WORK TO COMPLETE>
Can you reproduce the entries word for word, starting at the line with "Click the red center marker on the paddle" and ending with the line with "Action: point(121,17)", both included?

GIVEN DATA>

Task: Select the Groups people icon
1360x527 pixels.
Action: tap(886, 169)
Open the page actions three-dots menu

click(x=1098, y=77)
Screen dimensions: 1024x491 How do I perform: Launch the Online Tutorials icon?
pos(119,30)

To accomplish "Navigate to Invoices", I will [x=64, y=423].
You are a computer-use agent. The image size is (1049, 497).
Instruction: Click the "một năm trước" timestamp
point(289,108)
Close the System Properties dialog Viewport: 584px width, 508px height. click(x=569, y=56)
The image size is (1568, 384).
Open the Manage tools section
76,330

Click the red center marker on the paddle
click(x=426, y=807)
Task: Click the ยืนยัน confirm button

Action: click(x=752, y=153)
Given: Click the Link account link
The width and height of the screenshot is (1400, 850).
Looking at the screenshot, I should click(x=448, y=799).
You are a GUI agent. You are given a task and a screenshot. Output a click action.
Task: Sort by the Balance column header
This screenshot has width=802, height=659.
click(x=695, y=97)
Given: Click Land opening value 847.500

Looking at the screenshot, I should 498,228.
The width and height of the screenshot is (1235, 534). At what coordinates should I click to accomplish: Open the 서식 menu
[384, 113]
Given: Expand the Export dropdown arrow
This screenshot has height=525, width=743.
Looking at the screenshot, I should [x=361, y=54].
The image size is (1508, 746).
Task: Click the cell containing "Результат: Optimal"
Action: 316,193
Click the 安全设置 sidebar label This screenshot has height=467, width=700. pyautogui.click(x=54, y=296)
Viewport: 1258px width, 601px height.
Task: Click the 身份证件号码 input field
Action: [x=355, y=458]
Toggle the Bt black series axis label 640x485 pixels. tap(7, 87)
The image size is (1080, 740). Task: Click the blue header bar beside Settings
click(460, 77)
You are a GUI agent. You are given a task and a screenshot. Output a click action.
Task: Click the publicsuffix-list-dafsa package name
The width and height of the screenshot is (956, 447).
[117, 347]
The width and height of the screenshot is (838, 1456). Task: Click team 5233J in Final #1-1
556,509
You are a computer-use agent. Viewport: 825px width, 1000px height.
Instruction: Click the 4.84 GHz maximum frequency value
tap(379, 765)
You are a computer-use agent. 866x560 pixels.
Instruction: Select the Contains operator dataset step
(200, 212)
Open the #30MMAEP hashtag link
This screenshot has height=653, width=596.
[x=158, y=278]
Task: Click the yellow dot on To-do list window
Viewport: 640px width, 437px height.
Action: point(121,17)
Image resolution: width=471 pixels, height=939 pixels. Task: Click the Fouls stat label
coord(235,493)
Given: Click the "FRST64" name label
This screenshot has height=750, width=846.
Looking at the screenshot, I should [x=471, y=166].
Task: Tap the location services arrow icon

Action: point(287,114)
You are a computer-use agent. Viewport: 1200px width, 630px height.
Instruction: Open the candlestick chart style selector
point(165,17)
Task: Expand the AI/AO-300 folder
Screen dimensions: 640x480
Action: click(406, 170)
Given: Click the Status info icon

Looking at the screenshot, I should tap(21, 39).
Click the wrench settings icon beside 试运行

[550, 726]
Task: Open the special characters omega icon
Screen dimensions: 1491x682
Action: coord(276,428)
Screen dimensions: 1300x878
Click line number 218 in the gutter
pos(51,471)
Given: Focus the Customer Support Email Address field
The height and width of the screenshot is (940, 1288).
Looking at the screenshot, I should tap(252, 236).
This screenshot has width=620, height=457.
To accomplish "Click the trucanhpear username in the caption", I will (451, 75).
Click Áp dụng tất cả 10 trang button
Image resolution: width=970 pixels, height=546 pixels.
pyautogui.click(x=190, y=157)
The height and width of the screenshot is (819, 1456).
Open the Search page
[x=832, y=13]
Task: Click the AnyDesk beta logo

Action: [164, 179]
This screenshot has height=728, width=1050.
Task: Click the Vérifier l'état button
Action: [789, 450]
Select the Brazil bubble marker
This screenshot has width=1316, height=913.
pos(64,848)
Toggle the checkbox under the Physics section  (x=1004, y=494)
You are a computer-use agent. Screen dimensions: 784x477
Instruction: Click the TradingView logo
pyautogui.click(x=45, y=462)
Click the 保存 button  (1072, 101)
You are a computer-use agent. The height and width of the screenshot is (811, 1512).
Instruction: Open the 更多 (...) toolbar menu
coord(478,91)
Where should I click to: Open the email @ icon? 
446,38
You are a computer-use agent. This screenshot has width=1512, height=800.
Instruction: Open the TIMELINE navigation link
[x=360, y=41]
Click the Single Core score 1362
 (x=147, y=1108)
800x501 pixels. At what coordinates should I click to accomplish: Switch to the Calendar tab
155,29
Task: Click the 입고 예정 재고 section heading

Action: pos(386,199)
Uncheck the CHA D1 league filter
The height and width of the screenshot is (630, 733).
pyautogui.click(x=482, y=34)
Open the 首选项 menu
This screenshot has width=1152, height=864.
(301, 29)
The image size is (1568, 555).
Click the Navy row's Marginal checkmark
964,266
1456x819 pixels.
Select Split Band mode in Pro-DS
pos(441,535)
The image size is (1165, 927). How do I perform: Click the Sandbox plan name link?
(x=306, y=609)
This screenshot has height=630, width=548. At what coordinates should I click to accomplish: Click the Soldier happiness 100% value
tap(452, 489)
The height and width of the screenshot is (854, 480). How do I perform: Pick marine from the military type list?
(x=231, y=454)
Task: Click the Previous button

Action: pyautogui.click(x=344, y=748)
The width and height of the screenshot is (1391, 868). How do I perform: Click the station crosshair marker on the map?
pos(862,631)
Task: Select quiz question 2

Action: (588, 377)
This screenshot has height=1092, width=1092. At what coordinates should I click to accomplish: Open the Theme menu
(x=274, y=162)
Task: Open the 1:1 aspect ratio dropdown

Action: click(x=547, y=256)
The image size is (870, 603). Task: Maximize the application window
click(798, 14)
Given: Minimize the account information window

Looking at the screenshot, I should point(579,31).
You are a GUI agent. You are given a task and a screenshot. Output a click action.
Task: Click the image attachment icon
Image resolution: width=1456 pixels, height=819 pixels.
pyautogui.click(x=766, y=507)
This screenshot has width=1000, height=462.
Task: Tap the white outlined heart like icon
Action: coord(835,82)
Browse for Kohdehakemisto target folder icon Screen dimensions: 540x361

SOLUTION FOR THIS PROBLEM>
Click the red center marker on the paddle
click(x=426, y=807)
Task: Click the ยืนยัน confirm button

Action: click(x=752, y=153)
Given: Click the Link account link
The width and height of the screenshot is (1400, 850).
Looking at the screenshot, I should click(x=448, y=799).
You are a GUI agent. You are given a task and a screenshot. Output a click action.
Task: Sort by the Balance column header
This screenshot has width=802, height=659.
click(x=695, y=97)
Given: Click Land opening value 847.500

Looking at the screenshot, I should 498,228.
The width and height of the screenshot is (1235, 534). At what coordinates should I click to accomplish: Open the 서식 menu
[384, 113]
Given: Expand the Export dropdown arrow
This screenshot has height=525, width=743.
Looking at the screenshot, I should [x=361, y=54].
The image size is (1508, 746).
Task: Click the cell containing "Результат: Optimal"
Action: 316,193
Click the 安全设置 sidebar label This screenshot has height=467, width=700. pyautogui.click(x=54, y=296)
Viewport: 1258px width, 601px height.
Task: Click the 身份证件号码 input field
Action: [x=355, y=458]
Toggle the Bt black series axis label 640x485 pixels. tap(7, 87)
The image size is (1080, 740). Task: Click the blue header bar beside Settings
click(460, 77)
You are a GUI agent. You are given a task and a screenshot. Output a click action.
Task: Click the publicsuffix-list-dafsa package name
The width and height of the screenshot is (956, 447).
[117, 347]
The width and height of the screenshot is (838, 1456). Task: Click team 5233J in Final #1-1
556,509
You are a computer-use agent. Viewport: 825px width, 1000px height.
Instruction: Click the 4.84 GHz maximum frequency value
tap(379, 765)
You are a computer-use agent. 866x560 pixels.
Instruction: Select the Contains operator dataset step
(200, 212)
Open the #30MMAEP hashtag link
This screenshot has height=653, width=596.
[x=158, y=278]
Task: Click the yellow dot on To-do list window
Viewport: 640px width, 437px height.
Action: point(121,17)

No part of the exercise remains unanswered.